Returns the generalized edit distance between two strings.

Category: | Character |

Restriction: | I18N Level 0 functions are designed for use with Single Byte Character Sets (SBCS) only. |

specifies a character constant, variable, or expression.

specifies a character constant, variable, or expression.

is a numeric constant, variable, or expression. If the actual generalized edit distance is greater than the value of cutoff, the value that is returned is equal to the value of cutoff.

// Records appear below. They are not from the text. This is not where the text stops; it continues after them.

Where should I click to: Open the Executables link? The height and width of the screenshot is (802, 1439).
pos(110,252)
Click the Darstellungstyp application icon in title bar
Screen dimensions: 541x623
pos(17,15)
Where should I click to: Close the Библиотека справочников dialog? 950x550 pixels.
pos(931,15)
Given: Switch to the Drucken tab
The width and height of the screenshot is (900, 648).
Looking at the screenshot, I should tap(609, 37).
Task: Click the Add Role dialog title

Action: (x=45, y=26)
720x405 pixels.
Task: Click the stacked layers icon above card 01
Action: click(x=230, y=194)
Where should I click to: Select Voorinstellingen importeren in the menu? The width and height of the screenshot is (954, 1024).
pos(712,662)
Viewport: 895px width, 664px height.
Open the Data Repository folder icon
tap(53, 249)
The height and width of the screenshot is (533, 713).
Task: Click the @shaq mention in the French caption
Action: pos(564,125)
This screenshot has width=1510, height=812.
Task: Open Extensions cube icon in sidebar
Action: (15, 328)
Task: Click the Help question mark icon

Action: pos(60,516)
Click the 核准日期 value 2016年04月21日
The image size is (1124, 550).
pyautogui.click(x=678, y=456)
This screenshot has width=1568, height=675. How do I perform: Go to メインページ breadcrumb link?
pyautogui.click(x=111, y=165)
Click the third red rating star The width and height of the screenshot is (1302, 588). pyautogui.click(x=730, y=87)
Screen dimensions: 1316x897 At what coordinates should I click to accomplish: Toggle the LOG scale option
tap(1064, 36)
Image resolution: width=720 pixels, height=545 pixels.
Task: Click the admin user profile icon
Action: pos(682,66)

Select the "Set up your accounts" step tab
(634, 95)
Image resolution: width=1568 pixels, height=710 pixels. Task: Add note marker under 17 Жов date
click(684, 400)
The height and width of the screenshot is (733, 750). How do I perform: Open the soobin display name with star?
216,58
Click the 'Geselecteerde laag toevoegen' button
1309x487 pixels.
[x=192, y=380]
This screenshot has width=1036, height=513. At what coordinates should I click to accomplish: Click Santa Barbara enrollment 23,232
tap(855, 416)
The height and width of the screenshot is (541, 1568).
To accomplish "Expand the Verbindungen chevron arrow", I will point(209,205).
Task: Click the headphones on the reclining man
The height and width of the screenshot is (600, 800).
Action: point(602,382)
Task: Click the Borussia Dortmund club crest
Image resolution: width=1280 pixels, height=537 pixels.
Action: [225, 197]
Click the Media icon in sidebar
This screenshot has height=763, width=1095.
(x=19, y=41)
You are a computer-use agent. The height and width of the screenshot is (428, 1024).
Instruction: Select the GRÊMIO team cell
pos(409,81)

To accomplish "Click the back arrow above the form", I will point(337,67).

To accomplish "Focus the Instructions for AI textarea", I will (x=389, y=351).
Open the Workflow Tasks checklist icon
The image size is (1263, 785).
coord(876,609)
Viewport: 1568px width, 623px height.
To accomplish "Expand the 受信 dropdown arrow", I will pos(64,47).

specifies a character string that can modify the action of the COMPGED function. You can use one or more of the following characters as a valid modifier:

i or I | ignores the case in string–1 and string–2. |

l or L | removes leading blanks in string–1 and string–2 before comparing the values. |

n or N | removes quotation marks from any argument that is an n-literal and ignores the case of string–1 and string–2. |

: (colon) | truncates the longer of string–1 or string–2 to the length of the shorter string, or to one, whichever is greater. |

The COMPGED function
returns the generalized edit distance between string-1 and string-2. The generalized
edit distance is the minimum-cost sequence of operations for constructing string-1 from string-2.

The algorithm for computing
the sum of the costs involves a pointer that points to a character
in string-2 (the input string).
An output string is constructed by a sequence of operations that might
advance the pointer, add one or more characters to the output string,
or both. Initially, the pointer points to the first character in the
input string, and the output string is empty.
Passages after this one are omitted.